Scripture:
Reflection:
Whenever I teach, I hope it makes a difference for attendees. Yet when they tell me how I touched or helped them, it’s hard to know what to say. We aren’t taught to accept compliments, even if well-deserved. We are taught to deflect or minimize them. Although we crave affirmation for ourselves and our work, we don’t know what to do with it when it’s given.
I wonder if even Jesus, human that he was, struggled with that. When the demon named him as the Holy One of God, Jesus quickly silenced it before he freed the man from possession. At that point in his ministry, was Jesus uncomfortable with the title bestowed on him?
Or perhaps he was uncomfortable with other people’s perception. Perhaps Jesus didn’t need affirmation of his worth or his special relationship with God, plus he knew that having his “fame” spread throughout Galilee was not necessarily a good thing. He didn’t want to be idolized; he wanted to be imitated. He didn’t want to be a celebrity; he wanted to be a model of what we all can be. Living out his mission could be impeded by such recognition.
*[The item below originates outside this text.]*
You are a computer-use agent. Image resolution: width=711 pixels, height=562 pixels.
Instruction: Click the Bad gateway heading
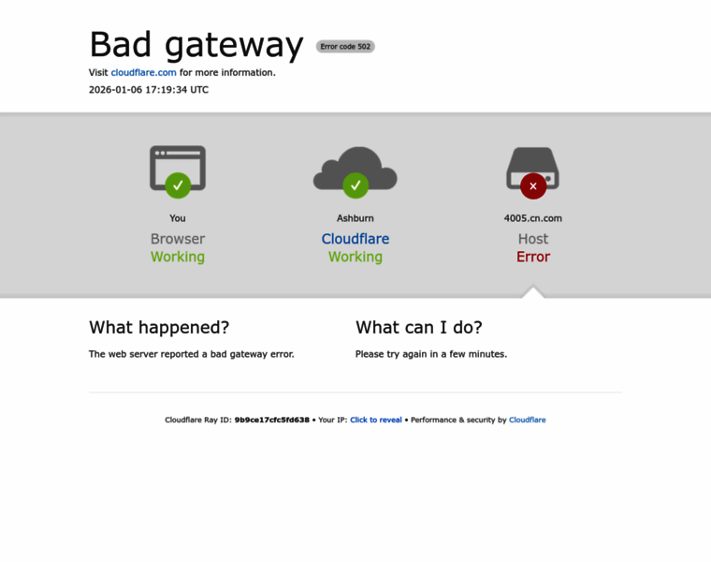point(196,45)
I suspect there was a bit of both at play in this interaction. So, how do I balance that in my own life? I believe the first step is to unlearn my well-practiced tendency to base my self-worth on what others think. I too often use praise and affirmation to assure myself of my value and lovability. And of course, when I get the opposite, I feel demeaned and unlovable.
Instead, I need to center my worth as Jesus did – in my core identity and status as a precious, beloved child of God whom no one can demean or destroy. Human admiration, loyalty, and love can be so fickle. Only God’s love is unwavering, ever-present, and has nothing but my best interests at heart, even when the demons of past hurts and suffering arise and even with all my scars and imperfections. So, despite how insignificant and unworthy I can feel, I need to sit in prayer and simply let God love me.
Then I need to respond to that undeserved outpouring of love. I must keep God at the center of all I do and live out my own mission, trusting that I will indeed make a difference when my open heart allows the Spirit to touch others through me.
Finally, when I am praised, I can be grateful and accepting. It’s not boastful to sincerely appreciate the confirmation that I am serving as an instrument of God.
That all is much harder in practice than it is in writing. I may even have to start backwards – learning to graciously accept compliments that I can then take into prayer. Regardless, perhaps we can all work to believe in our core identity and value in God, and then help free others from the demons that prevent their recognition of the same in themselves. We’re all in this together with Jesus – lovable, precious, and sent to the world.